Victoria Chen/Alwin Daus/Pop Lab

Electronic skin will only truly become practical if it's thin enough to be virtually unnoticeable, and scientists might have just delivered that breakthrough. Stanford researchers have developed a new technique that produces "atomically-thin" transistors under 100 nanometers long. That's "several times" shorter than the previous best, according to the university.

The team accomplished the feat by overcoming a longstanding hurdle in flexible tech. While '2D' semiconductors are the ideal, they require so much heat to make that they'd melt the flexible plastic. The new approach covers glass-coated silicon with a super-thin semiconductor film (molybdenum disulfide) overlayed with nano-patterened gold electrodes. This produces a film just three atoms thick using a temperature nearing 1,500F — the conventional plastic substrate would have deformed around 680F.

Once the components have cooled, the team can apply the film to the substrate and take a few "additional fabrication steps" to create a whole structure about five microns thick, or a tenth the thickness of human hair. It's even ideal for low-power use, as it can handle high currents at low voltage.

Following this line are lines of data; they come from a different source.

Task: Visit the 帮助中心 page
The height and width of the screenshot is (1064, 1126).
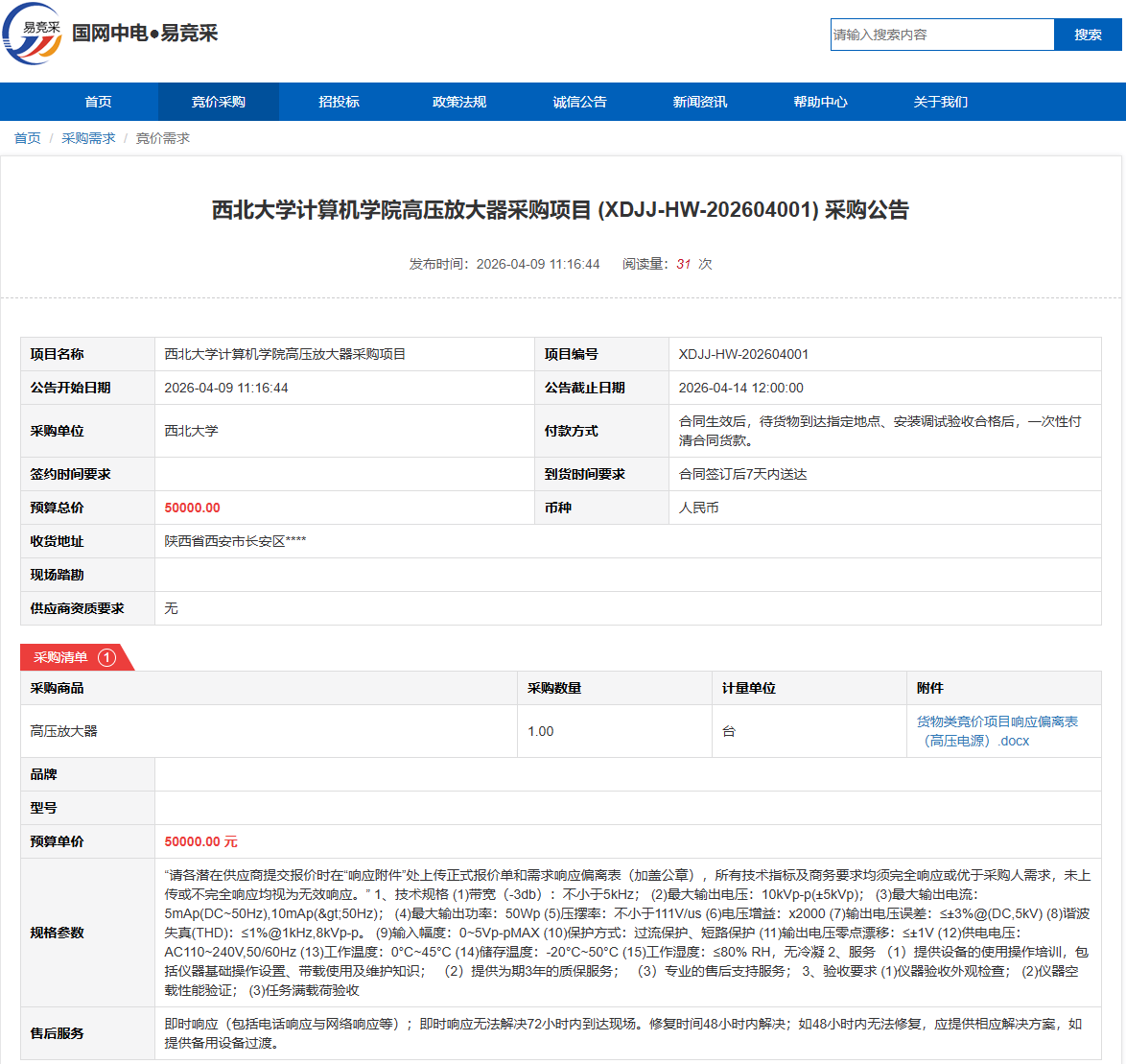Action: (x=820, y=102)
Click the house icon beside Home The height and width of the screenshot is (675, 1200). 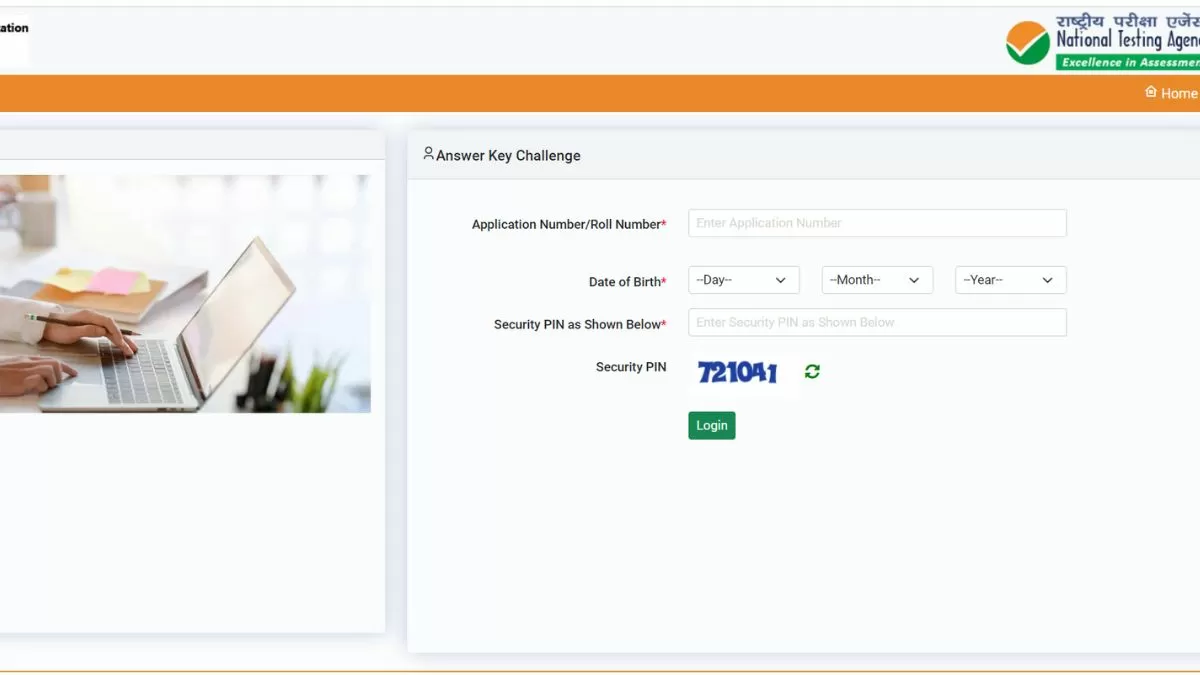tap(1150, 92)
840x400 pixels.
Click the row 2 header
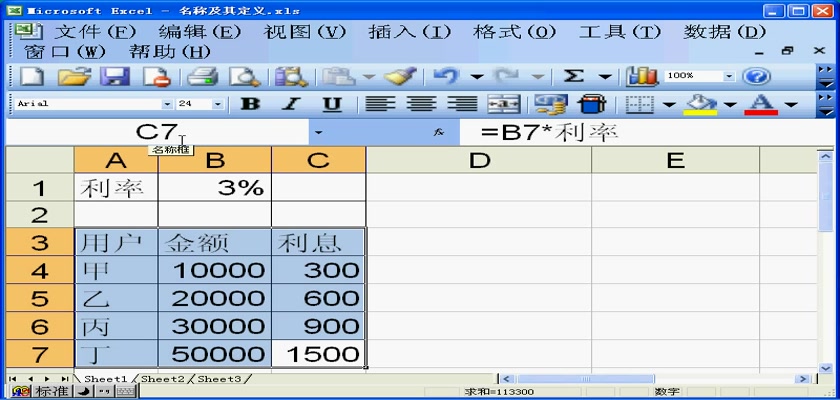[40, 214]
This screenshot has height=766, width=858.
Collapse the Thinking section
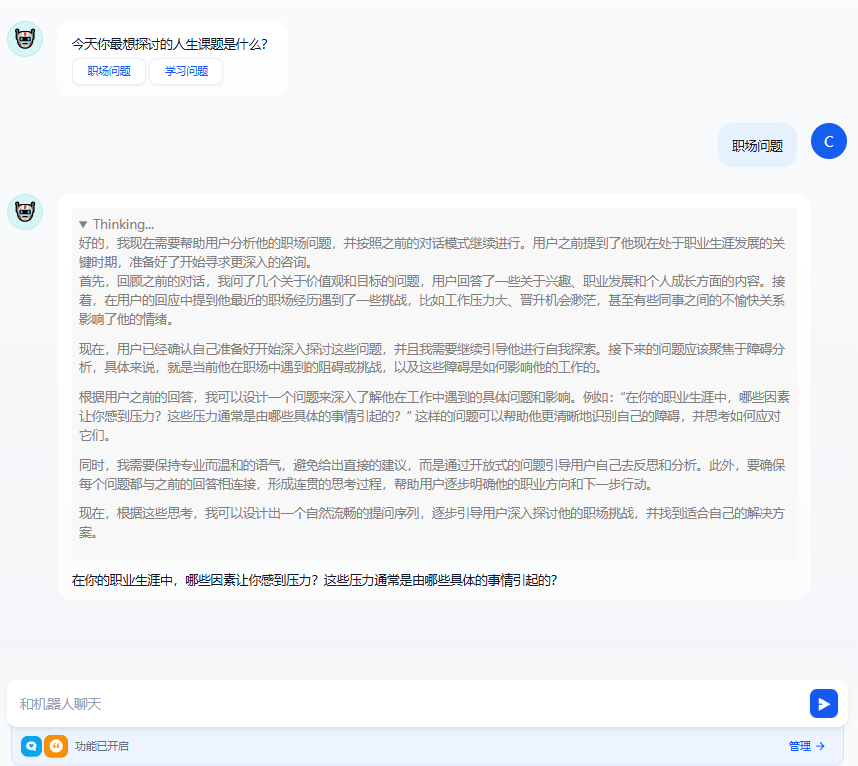click(116, 224)
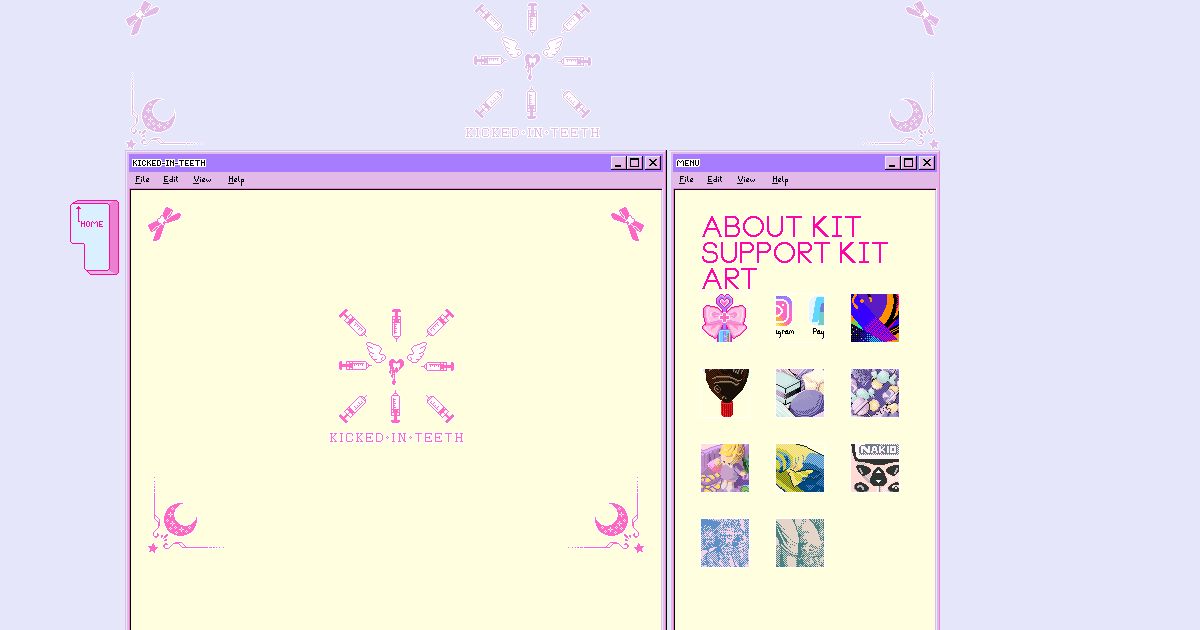Open the Help menu in the MENU window
The height and width of the screenshot is (630, 1200).
(x=780, y=179)
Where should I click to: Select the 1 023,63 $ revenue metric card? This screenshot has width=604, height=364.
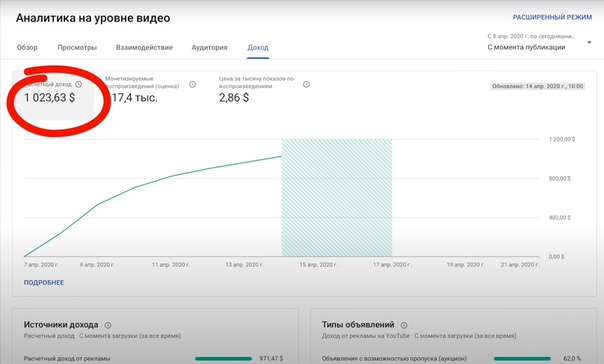[53, 94]
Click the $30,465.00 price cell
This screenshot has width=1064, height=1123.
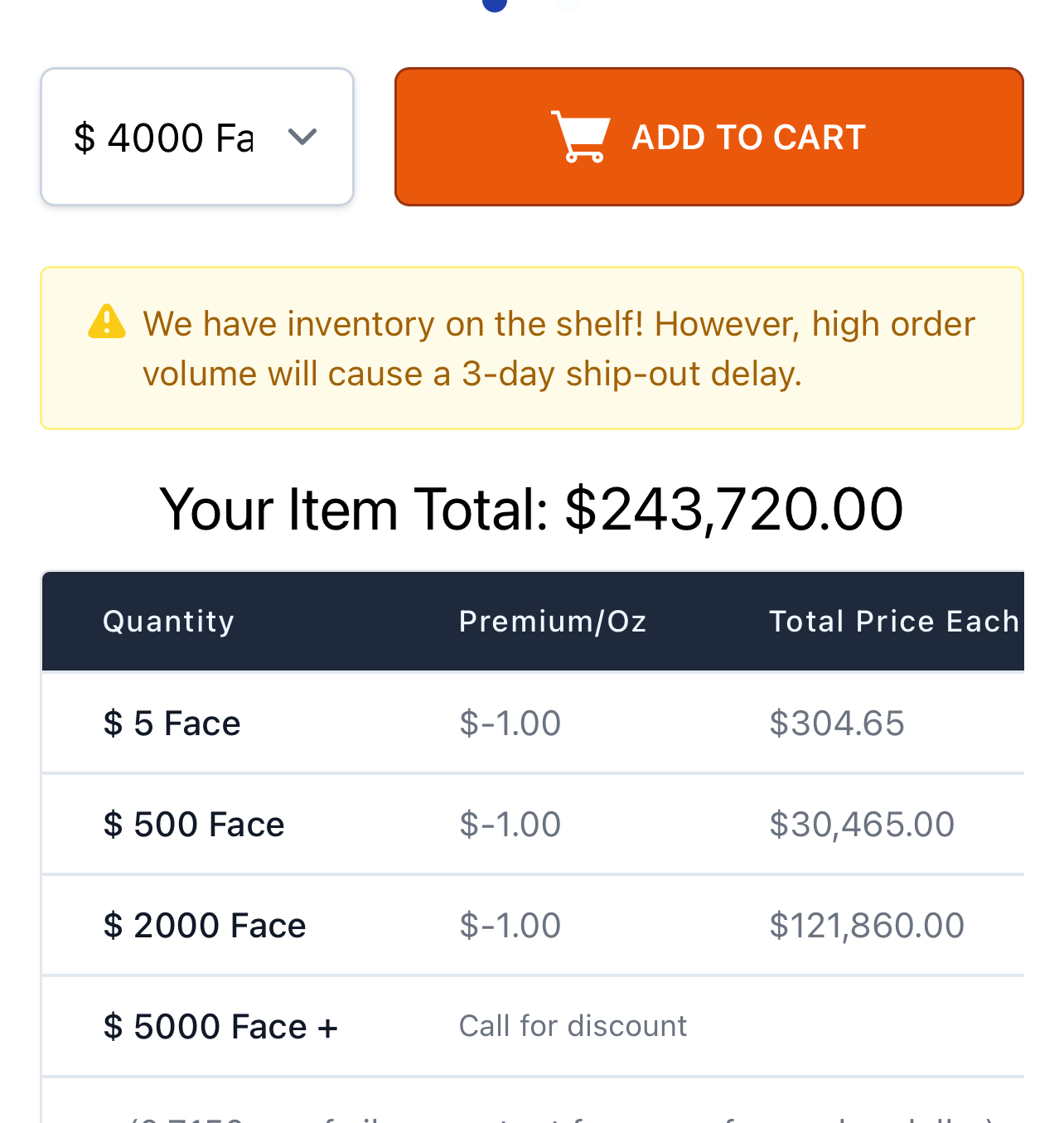tap(862, 825)
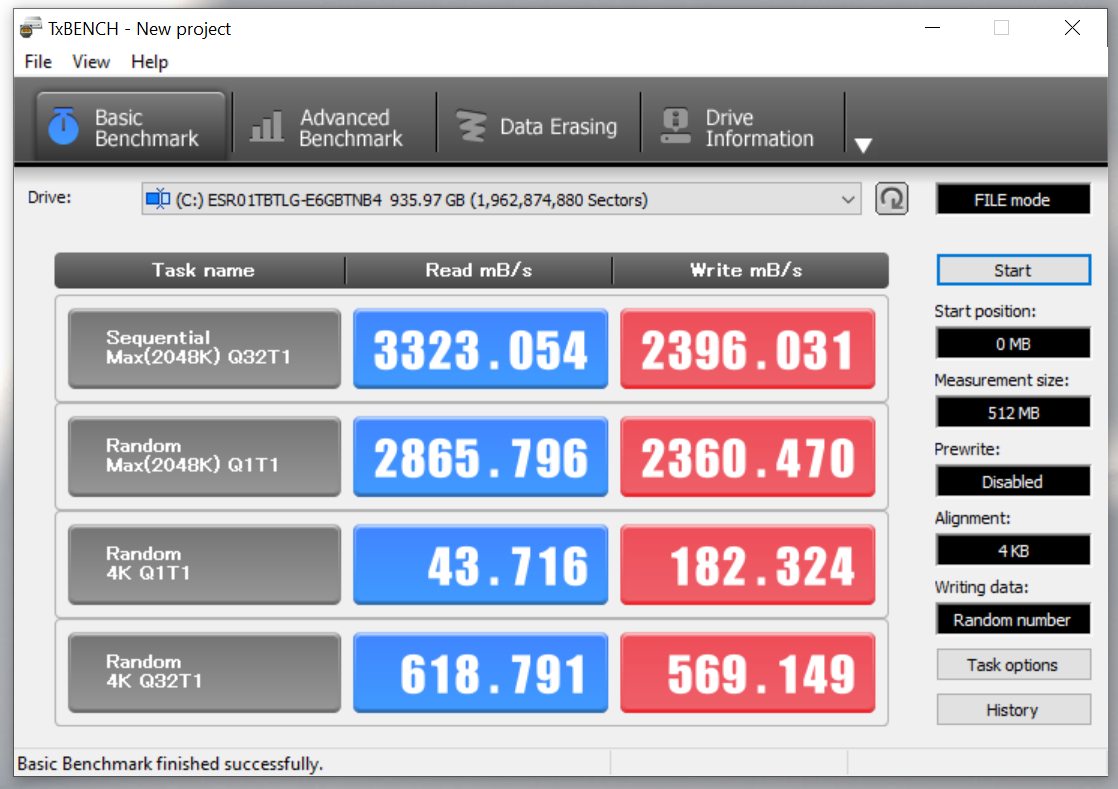Click the refresh drive list icon
Screen dimensions: 1118x789
[x=891, y=199]
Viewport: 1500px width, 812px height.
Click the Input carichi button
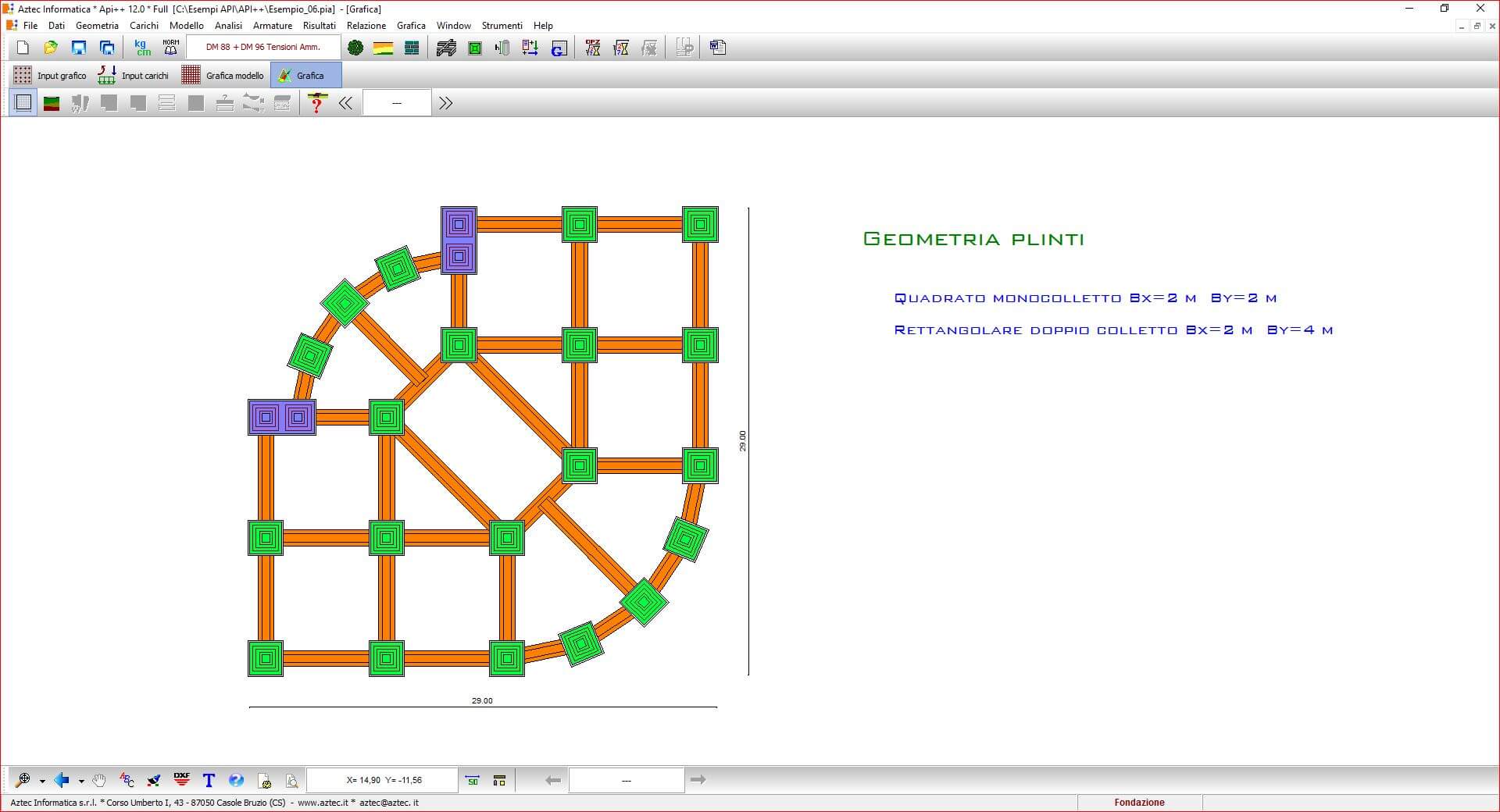click(x=134, y=76)
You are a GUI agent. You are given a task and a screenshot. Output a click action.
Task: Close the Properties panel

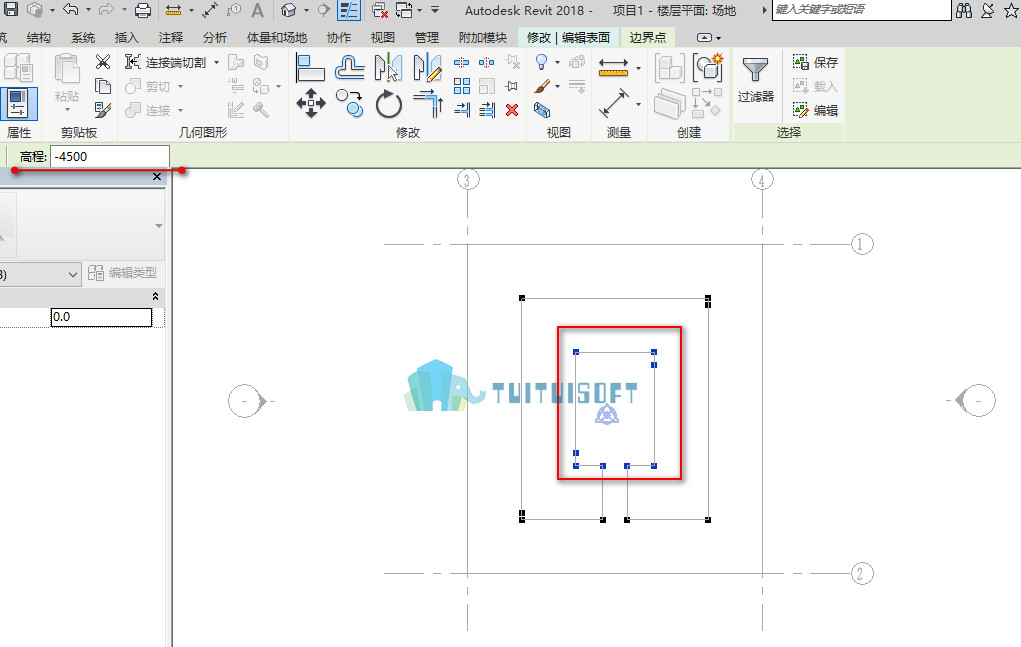[156, 176]
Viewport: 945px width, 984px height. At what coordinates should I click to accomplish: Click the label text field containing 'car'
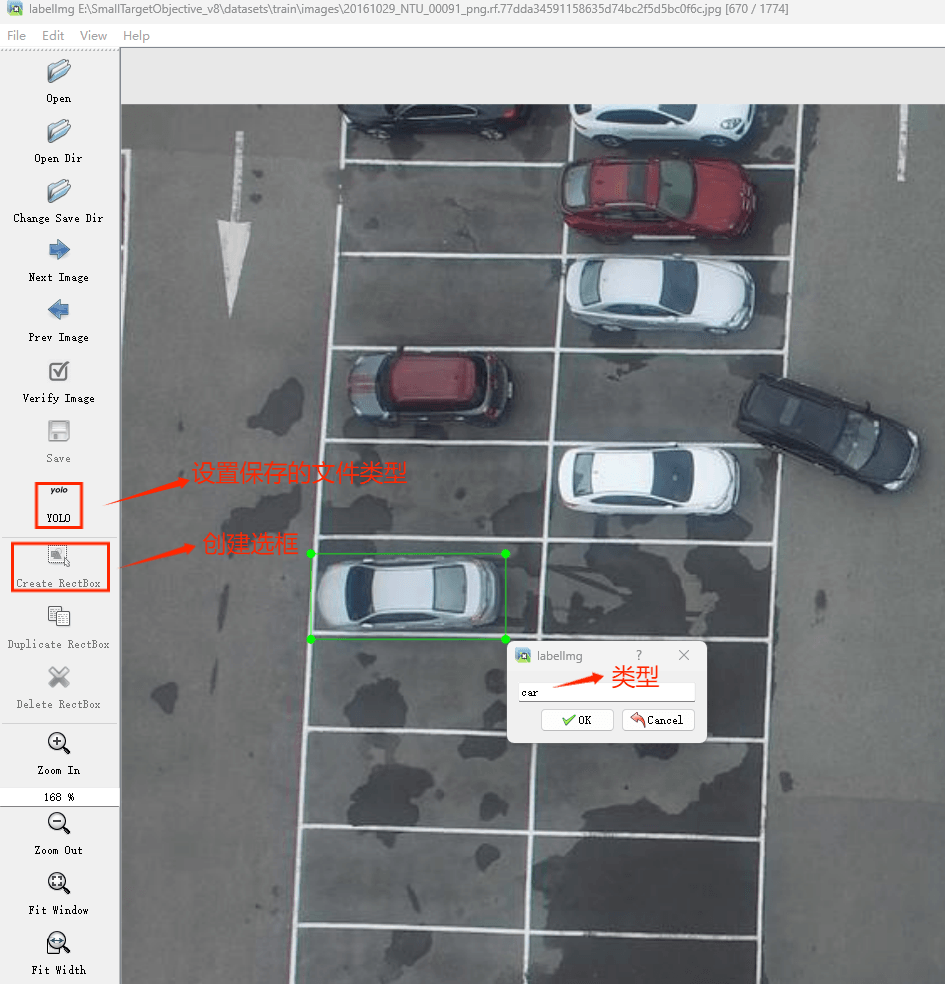[x=606, y=692]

There's more work to be done. The researchers want to both refine the flexible tech and include wireless tech that would allow networking without bulky hardware. This also ignores the usual challenges with tech like this — the inventors would need to find a way to mass-produce these transistors at reasonable prices. If successful, though, this could lead to highly efficient e-skins, implants and other flexible devices that are almost imperceptible.